Written problem: Rewrite every line of the material from the line containing "Image resolution: width=819" through the line containing "click(x=686, y=1142)", requests included, and shift each coordinate in the answers by adding 29 to it.

Dataset items
------------------------------------------------------------

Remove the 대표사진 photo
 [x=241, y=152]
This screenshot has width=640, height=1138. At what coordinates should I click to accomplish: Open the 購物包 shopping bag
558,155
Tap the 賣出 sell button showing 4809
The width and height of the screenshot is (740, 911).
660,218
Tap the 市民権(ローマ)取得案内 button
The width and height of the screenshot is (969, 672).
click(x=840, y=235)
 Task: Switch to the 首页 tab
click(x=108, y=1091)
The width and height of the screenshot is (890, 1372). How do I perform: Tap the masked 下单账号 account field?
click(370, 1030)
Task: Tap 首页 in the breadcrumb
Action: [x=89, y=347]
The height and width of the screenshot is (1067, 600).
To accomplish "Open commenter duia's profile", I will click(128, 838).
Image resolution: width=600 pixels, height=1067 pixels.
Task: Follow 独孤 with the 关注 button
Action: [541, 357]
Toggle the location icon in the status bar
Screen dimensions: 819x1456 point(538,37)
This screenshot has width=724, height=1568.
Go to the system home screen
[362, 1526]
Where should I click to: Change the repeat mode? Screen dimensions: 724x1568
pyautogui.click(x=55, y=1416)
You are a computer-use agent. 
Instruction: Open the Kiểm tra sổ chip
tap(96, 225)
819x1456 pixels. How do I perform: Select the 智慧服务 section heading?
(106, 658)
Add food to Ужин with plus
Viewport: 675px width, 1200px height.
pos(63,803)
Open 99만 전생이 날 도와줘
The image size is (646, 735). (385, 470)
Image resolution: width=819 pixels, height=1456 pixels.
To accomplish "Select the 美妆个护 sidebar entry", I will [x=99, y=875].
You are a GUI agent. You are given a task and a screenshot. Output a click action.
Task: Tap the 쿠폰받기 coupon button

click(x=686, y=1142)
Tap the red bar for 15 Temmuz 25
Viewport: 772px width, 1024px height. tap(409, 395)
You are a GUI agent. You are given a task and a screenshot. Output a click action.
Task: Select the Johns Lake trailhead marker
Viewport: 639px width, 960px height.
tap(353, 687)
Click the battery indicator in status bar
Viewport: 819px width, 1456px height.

------------------------------------------------------------

The answer:
Image resolution: width=819 pixels, height=1456 pixels.
To accomplish "Select the 美妆个护 sidebar entry", I will [x=128, y=904].
You are a GUI agent. You are given a task and a screenshot. Output a click action.
Task: Tap the 쿠폰받기 coupon button

click(x=715, y=1171)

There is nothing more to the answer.